いや、これ、本当によかった。おすすめです。
映画『何者』。
原作は、『桐島、部活やめるってよ』などで有名な、朝井リョウさん。
公開日は昨年、2016年10月。
タイミング的に、『シン・ゴジラ』や『君の名は。』に隠れてしまって、そこまで話題にならなかった、けれど、佐藤健、有村架純、菅田将暉……といった、いわゆる大物俳優女優が出演しており、本来ならば、もっと話題になっていたはず。――そう思わずにはいられないほど、「こいつは傑作じゃないか」と思いました。
すいませんが、原作の小説は読んでいないのですが――映画『何者』がどういう話かというと、これは端的にいえば、
『就職活動とTwitterを通して、現代の若者像を観る』、
そんな作品。
ここ数年、“若者”と“絶望”という言葉がセットで使われているのを、そんな場面を、よく見かけるようになりました。『何者』も、そのような暗めで悲観的な空気感が、話全体に漂っているのですが、ラストシーンは見事な“希望”で締めくくります。
これは実に見事な“希望”でした。
以下、劇中のセリフ。
「頭のなかにあるうちは、いつだって、なんだって、傑作なんだよな。お前はずっと、その中から出られないんだよ。
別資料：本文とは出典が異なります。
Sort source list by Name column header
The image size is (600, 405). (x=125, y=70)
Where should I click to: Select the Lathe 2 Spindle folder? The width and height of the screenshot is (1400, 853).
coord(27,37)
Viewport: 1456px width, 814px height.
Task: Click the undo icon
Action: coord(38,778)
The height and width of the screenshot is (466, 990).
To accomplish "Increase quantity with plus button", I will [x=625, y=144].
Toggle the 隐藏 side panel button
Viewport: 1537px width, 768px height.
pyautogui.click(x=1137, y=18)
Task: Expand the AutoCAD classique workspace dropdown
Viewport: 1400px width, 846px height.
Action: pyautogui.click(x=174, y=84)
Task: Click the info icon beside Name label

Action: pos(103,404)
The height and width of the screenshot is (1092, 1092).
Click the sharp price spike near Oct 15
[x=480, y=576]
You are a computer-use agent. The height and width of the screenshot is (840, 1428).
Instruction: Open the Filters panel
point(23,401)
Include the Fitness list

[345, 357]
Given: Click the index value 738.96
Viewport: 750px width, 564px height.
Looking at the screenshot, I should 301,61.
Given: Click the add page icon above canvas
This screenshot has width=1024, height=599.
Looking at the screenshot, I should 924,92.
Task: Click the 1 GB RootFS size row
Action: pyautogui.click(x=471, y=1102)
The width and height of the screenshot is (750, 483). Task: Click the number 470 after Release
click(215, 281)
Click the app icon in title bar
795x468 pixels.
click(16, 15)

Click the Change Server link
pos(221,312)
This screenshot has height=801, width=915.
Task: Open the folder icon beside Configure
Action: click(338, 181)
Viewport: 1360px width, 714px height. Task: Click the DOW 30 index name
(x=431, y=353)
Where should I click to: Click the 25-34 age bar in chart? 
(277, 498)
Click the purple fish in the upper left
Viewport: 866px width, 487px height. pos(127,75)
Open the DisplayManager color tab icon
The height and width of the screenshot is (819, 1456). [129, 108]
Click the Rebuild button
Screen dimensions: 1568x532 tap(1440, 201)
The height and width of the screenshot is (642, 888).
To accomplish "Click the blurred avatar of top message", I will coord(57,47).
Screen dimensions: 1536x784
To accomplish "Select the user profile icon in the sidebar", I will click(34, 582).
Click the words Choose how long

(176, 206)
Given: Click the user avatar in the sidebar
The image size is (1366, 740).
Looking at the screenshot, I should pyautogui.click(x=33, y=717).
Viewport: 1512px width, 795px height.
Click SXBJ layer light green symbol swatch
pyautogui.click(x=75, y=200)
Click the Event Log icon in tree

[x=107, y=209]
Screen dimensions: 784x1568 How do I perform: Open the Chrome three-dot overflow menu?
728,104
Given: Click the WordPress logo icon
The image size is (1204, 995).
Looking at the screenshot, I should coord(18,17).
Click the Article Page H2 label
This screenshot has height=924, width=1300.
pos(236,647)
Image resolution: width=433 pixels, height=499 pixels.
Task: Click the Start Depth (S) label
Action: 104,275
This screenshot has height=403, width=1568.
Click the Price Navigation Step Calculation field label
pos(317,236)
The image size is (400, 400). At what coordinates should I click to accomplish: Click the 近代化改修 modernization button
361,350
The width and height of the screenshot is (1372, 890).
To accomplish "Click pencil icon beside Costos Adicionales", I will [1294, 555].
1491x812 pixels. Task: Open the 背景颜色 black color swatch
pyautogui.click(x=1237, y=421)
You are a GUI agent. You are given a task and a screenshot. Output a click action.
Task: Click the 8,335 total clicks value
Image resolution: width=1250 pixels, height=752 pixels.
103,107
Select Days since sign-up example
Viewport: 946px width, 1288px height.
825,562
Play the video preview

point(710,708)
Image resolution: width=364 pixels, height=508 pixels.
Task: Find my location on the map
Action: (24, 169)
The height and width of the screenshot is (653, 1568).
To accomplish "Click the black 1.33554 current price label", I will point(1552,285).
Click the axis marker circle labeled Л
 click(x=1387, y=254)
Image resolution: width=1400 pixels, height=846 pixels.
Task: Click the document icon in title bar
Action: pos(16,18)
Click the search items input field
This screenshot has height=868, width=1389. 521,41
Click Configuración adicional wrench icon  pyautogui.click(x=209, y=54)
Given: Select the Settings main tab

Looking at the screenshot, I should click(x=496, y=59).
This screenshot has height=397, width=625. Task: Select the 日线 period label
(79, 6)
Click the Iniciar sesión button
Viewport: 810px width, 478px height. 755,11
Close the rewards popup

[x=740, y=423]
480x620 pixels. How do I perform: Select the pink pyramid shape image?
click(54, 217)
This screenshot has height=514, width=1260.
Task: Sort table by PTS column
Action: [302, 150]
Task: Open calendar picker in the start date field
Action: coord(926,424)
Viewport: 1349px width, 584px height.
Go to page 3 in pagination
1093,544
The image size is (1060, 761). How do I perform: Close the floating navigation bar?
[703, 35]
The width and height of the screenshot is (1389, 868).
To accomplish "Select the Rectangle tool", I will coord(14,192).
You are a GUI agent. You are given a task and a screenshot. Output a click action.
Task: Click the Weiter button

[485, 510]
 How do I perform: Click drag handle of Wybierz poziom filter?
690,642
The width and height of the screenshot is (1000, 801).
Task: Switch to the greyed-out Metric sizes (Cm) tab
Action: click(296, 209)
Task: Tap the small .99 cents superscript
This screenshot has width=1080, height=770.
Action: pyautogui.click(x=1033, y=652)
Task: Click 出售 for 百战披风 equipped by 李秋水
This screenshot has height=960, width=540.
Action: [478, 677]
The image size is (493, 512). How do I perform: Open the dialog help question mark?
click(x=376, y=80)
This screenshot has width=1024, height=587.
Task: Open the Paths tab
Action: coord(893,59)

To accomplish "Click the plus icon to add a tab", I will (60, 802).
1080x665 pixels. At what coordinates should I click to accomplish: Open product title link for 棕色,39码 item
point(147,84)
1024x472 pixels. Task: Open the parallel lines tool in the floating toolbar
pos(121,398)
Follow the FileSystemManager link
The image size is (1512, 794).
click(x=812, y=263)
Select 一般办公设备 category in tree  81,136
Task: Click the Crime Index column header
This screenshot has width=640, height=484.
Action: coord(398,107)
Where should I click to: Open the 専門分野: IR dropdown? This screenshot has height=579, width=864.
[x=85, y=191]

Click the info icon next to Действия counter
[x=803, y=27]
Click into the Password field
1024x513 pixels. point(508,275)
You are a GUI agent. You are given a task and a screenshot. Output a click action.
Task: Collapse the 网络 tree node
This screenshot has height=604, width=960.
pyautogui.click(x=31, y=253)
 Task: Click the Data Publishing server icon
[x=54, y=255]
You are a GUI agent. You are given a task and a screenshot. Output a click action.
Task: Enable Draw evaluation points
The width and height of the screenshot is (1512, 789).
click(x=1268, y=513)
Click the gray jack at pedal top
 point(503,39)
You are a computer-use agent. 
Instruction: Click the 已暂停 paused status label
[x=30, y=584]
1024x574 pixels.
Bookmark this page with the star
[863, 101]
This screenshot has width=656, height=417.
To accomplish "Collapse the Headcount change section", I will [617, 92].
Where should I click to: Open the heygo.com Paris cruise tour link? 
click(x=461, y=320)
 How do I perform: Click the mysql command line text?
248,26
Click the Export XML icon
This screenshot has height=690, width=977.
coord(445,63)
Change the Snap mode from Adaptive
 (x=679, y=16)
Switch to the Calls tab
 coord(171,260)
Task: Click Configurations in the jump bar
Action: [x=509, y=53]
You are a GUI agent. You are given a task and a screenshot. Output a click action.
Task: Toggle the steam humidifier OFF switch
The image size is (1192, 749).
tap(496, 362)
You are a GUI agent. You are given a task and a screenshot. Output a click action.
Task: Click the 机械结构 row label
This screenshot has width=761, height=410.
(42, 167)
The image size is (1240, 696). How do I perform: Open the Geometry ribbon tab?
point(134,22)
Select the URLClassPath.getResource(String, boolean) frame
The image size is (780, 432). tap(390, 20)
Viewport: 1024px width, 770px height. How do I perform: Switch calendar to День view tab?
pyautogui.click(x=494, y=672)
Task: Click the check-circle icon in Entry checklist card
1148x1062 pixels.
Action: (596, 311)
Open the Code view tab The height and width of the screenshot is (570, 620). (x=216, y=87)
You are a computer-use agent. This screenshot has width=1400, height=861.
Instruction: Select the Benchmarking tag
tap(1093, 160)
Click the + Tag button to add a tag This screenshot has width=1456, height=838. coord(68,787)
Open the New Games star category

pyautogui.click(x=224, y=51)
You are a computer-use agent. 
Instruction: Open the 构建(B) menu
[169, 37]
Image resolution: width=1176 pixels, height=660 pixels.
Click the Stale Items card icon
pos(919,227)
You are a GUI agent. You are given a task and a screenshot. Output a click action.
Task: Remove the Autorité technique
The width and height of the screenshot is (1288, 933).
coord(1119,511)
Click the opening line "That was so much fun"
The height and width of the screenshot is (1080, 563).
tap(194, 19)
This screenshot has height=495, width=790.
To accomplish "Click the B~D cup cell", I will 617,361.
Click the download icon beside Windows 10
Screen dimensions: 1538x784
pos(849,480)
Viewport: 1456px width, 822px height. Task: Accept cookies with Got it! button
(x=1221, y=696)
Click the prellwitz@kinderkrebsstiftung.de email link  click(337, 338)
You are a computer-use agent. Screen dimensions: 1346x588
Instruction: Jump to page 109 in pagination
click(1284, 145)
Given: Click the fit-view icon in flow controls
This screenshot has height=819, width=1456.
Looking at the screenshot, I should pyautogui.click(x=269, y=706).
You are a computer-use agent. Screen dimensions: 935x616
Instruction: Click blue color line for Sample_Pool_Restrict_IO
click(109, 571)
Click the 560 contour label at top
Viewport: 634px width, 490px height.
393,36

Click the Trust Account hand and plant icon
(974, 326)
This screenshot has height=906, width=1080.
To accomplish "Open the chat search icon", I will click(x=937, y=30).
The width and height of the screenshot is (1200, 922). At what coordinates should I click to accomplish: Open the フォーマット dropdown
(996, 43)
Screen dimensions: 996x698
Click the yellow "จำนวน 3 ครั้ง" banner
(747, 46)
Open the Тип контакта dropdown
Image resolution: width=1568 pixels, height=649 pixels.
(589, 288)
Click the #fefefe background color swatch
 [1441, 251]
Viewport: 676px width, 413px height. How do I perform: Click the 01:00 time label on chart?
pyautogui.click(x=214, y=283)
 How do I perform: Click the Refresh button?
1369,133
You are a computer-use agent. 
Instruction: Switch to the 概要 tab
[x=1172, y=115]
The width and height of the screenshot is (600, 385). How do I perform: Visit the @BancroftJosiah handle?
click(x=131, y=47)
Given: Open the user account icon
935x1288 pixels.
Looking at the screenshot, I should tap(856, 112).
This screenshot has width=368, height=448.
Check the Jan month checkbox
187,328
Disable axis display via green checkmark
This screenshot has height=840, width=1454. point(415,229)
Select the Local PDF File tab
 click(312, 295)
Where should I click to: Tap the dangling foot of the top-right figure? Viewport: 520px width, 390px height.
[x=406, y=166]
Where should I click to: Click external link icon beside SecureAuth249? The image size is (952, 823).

」
意識高い系であったり、ネット上での万能感……などなど、
「じゃあ、その頭の中にあるものを、現実世界にさらけだしてみろよ。世の中に採点してもらえよ」
いや、わかっちゃいるけど、けっこうそれは勇気がいる、怖いことである。
他者や世の中に未提出、未評価であるうちは、まだそれが0点なのか100点なのか、わからない。その時点ではまだ、傑作である可能性が残されており、また、この状態を維持していれば、否定されなくてすむ。
“頭の中にあるうちは傑作”――そこから抜け出さない。というか、怖くて抜け出せない。
ずっと自分を肯定していたい。だから、頭の中に留めておく。
現実に否定されたくない。だから、頭の中に収めておく。
……
……とまぁ、そういう、いろいろなことを考えさせるツライ映画でした。
世の中に採点してもらうことを恐れない。もしも、提出し、それが10点や20点という結果であったとしても、どうやら現代の若者が感じる希望は、そういう危険地帯にあるんじゃないか、そんなふうに思った。